Stromness is an abandoned whaling station on the northern coast of South Georgia Island in the South Atlantic. It was the destination of Sir Ernest Shackleton's rescue journey in 1916. It is the central of three harbours in the west side of Stromness Bay, South Georgia.

The name "Fridtjof Nansen" or Nansen appeared for this harbour on some early charts, but since about 1920, the name Stromness has been consistently used. Its name, Stromness, derives from the similarly named town in the Orkney Islands, Scotland.

== History ==
In 1907, a "floating factory" was erected in Stromness Harbour; a land station was built in 1912. From 1912 until 1931, Stromness operated as a whaling station, the first manager of which was Thoralf Sørlle, who was manager every season (except 1917/18 and 1918/19) through to its closure as a whaling station in 1931. It was then converted into a ship repair yard with a machine shop and a foundry. It remained operational until 1961, when the site was abandoned.

In 1916, Ernest Shackleton and a small crew landed on the unpopulated southern coast of South Georgia at King Haakon Bay after an arduous sea voyage from Elephant Island in the 22 ft lifeboat, . Shackleton, along with Tom Crean and Frank Worsley, then trekked across South Georgia's mountainous and glaciated interior in an effort to reach help on the populated northern shore of the island.

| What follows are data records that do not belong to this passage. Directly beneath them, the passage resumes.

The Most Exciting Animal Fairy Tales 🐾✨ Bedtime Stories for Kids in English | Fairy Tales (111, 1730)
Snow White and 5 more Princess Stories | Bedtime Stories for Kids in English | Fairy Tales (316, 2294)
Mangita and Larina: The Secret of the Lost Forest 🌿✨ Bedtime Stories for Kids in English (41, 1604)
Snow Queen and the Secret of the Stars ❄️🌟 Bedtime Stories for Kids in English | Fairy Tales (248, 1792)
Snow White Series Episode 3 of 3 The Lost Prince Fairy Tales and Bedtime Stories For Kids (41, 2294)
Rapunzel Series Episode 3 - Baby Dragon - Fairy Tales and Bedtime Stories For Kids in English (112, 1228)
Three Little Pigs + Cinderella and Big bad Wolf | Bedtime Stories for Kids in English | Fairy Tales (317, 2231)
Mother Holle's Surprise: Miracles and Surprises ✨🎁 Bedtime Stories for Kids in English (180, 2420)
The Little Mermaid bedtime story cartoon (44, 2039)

After 36 hours of crossing the interior, they arrived at Stromness and asked to see the manager and were taken to his dwelling. At each of the whaling stations on the island the managers dwelling is called the "Villa" because it represents relative luxury compared to its surroundings. All men were later rescued from Elephant Island.

In the decades following its closure, Stromness has been subject to damage from the elements and many of its buildings have been reduced to ruins. However, recent proposals have been made to restore the "Villa" and clean up debris from the rest of the site in order to make it safe for visitors. Outside of Stromness is a small whalers' cemetery with 14 grave markers.